Accepted for/Published in: JMIR Research Protocols
Date Submitted: Oct 26, 2020
Date Accepted: Dec 23, 2020
Using flow disruptions to examine system safety in robotic-assisted surgery: protocol for a stepped wedge crossover design
ABSTRACT
Background:
The integration of high technology into healthcare systems is intended to provide new treatment options and improve the quality, safety, and efficiency of care. Robotic-assisted surgery (RAS) is an example of high technology integration in healthcare that has become ubiquitous in many surgical disciplines.
Objective:
The goal of the project is to understand and measure current RAS processes in a systematic, quantitative, and replicable way; identify latent systemic threats and opportunities for improvement based on our observations; and implement and evaluate interventions. This five-year study will take a human factors engineering approach to improve the safety and efficiency of RAS across four US hospitals.
Methods:
The study uses a stepped wedge crossover design with three interventions - introduced in different sequences at each of the four hospitals over four 8-month phases. RAS procedures will be observed in urogynecology, gynecology, general and colorectal surgery, bariatric, and urology. We intend to evaluate attitudes towards each intervention; safety culture; subjective workload for each case; effectiveness of each intervention (including through direct observation of a sample of surgeries in each observational phase); OR duration, length of stay, and patient safety incident reports.
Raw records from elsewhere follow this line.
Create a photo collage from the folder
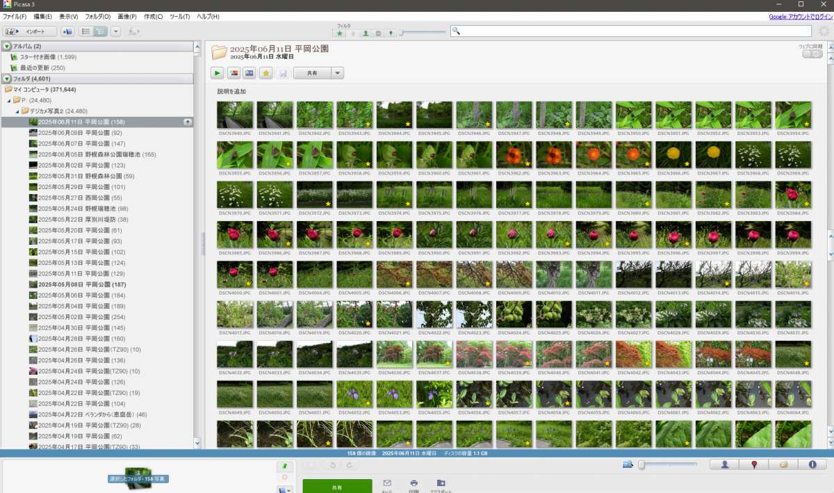 coord(234,73)
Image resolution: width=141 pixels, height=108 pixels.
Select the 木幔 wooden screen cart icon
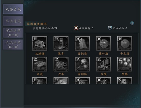[103, 64]
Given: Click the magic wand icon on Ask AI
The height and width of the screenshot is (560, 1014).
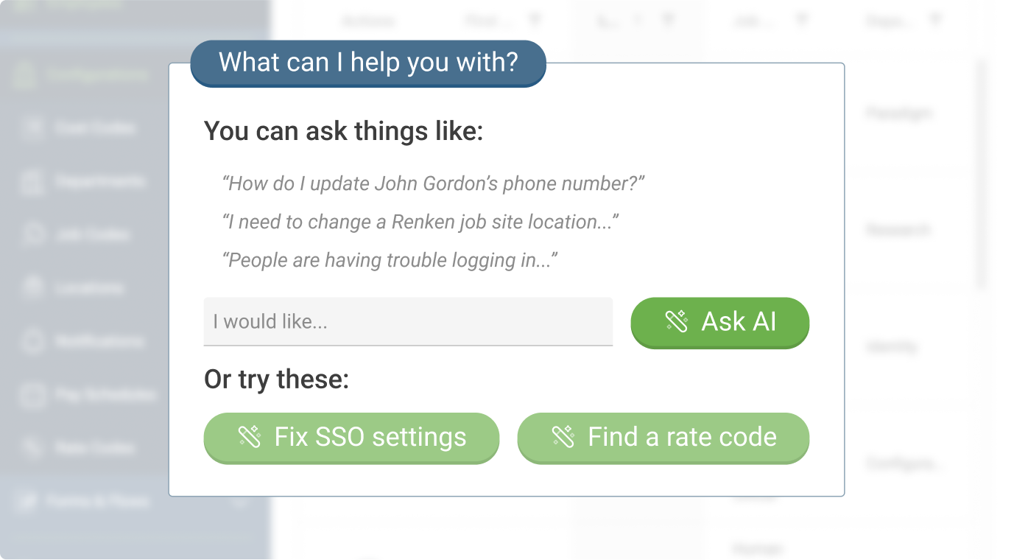Looking at the screenshot, I should pyautogui.click(x=676, y=321).
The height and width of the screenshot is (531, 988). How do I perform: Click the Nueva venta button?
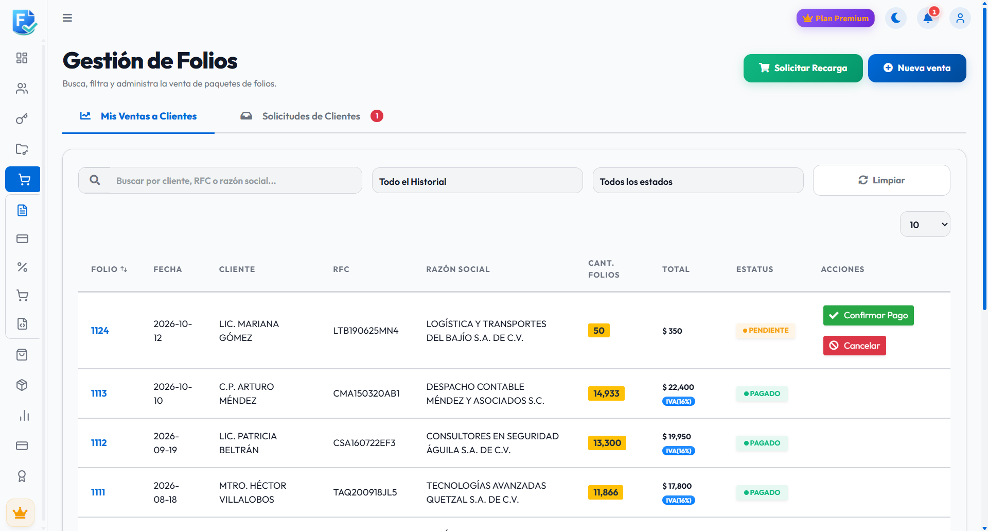coord(916,68)
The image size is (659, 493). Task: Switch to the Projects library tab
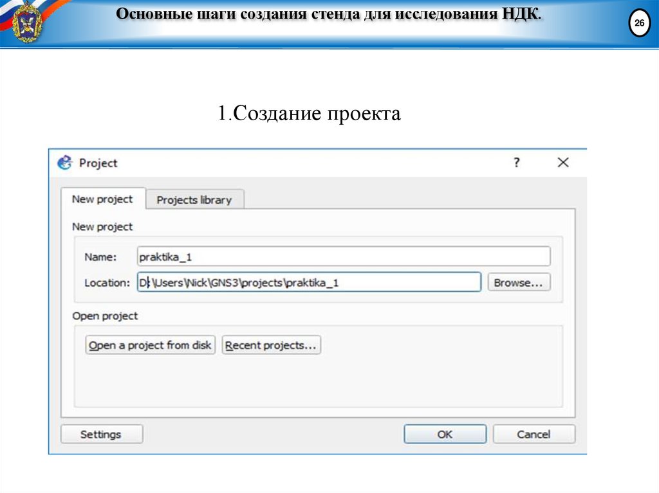pos(194,200)

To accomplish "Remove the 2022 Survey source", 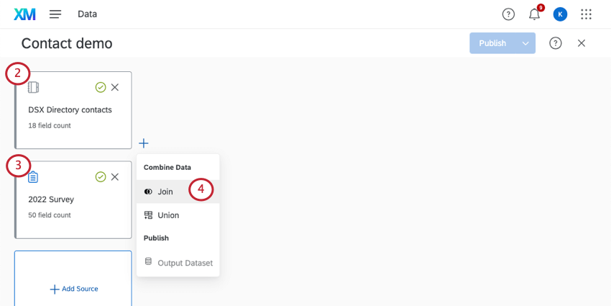I will pyautogui.click(x=115, y=176).
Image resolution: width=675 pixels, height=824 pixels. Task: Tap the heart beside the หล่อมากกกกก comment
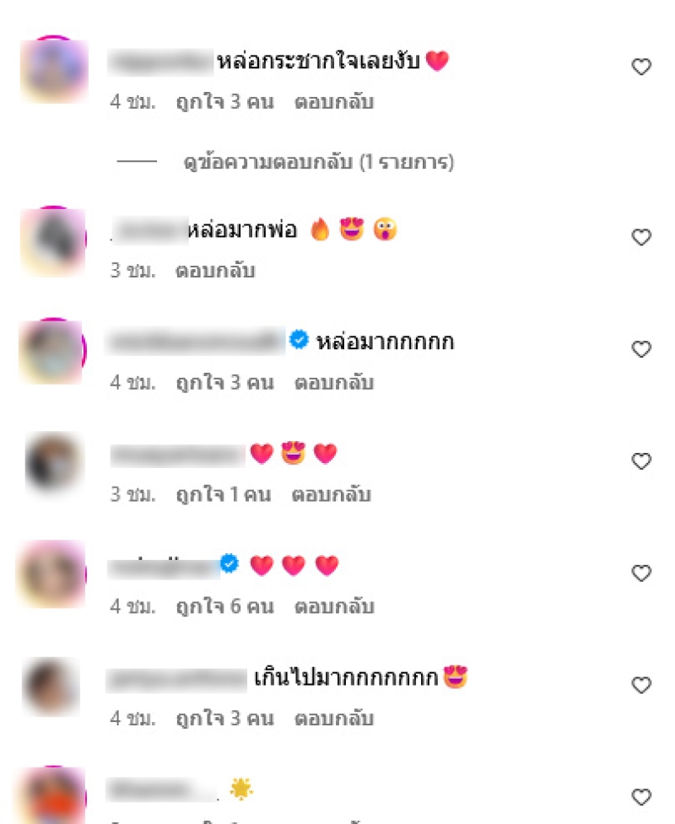click(641, 349)
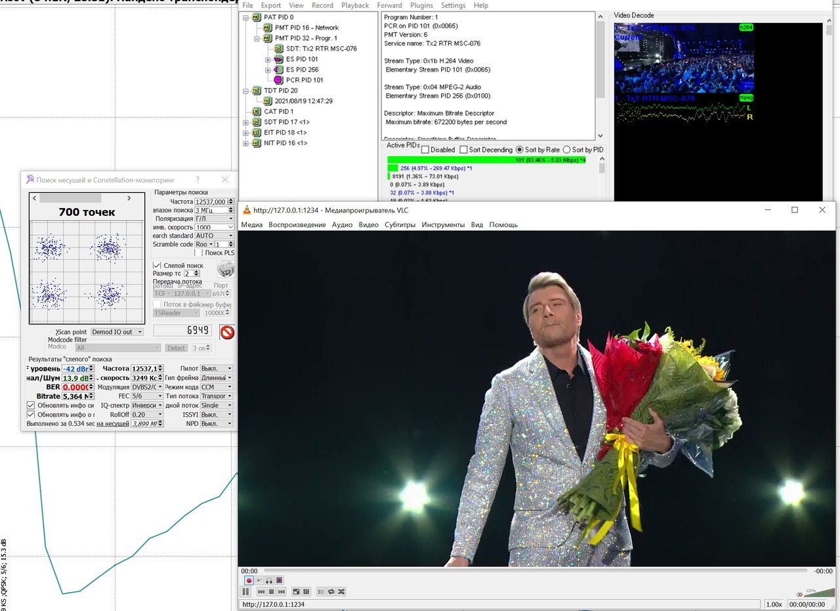Expand the ES PID 101 tree node

(268, 59)

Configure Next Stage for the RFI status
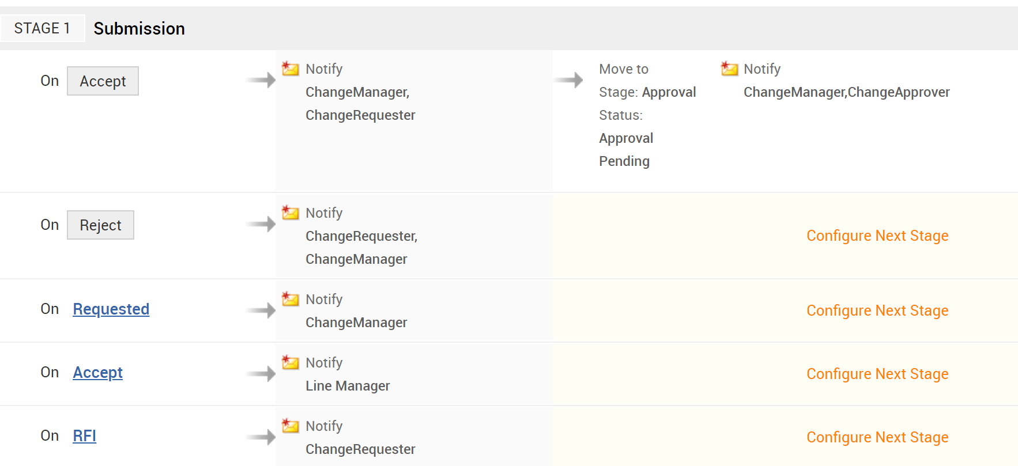pyautogui.click(x=877, y=437)
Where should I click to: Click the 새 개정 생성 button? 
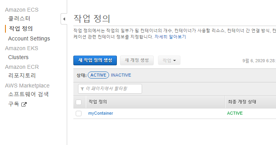pos(137,60)
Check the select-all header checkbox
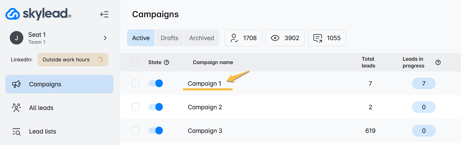 click(135, 62)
Analytic methods will include statistical data analysis, point process analysis, and thematic content analysis.
Results:
The study was funded in September 2018 and approved by the Institutional Review Board of each institution in May and June of 2019 (CSMC and MDRH: Pro00056245; VCMC: STUDY 270; MUSC: Pro00088741). After refining our three interventions in phase one, data collection for phase two (baseline data) began in November 2019 and was scheduled to continue through June 2020. However, data collection was suspended in March 2019 due to the COVID-19 pandemic. We have collected a total of 65 observations across the four sites thus far and anticipate resuming phase two data collection in October 2020.
Conclusions:
This will be the largest direct observational study of surgery ever conducted with data collected on 680 robotic surgery procedures at four different institutions. Proposed interventions will be evaluated using individual (workload and attitude), process (perioperative duration and flow disruption), and organizational (safety culture and complications) level measures. Analytic methods includes statistical analysis, point process analysis, and thematic analysis to study the effect of interventions on a variety of outcomes and examine causation. An implementation science framework is used to investigate the causes of success, or failure, of each intervention at each site and understand potential spread of the interventions.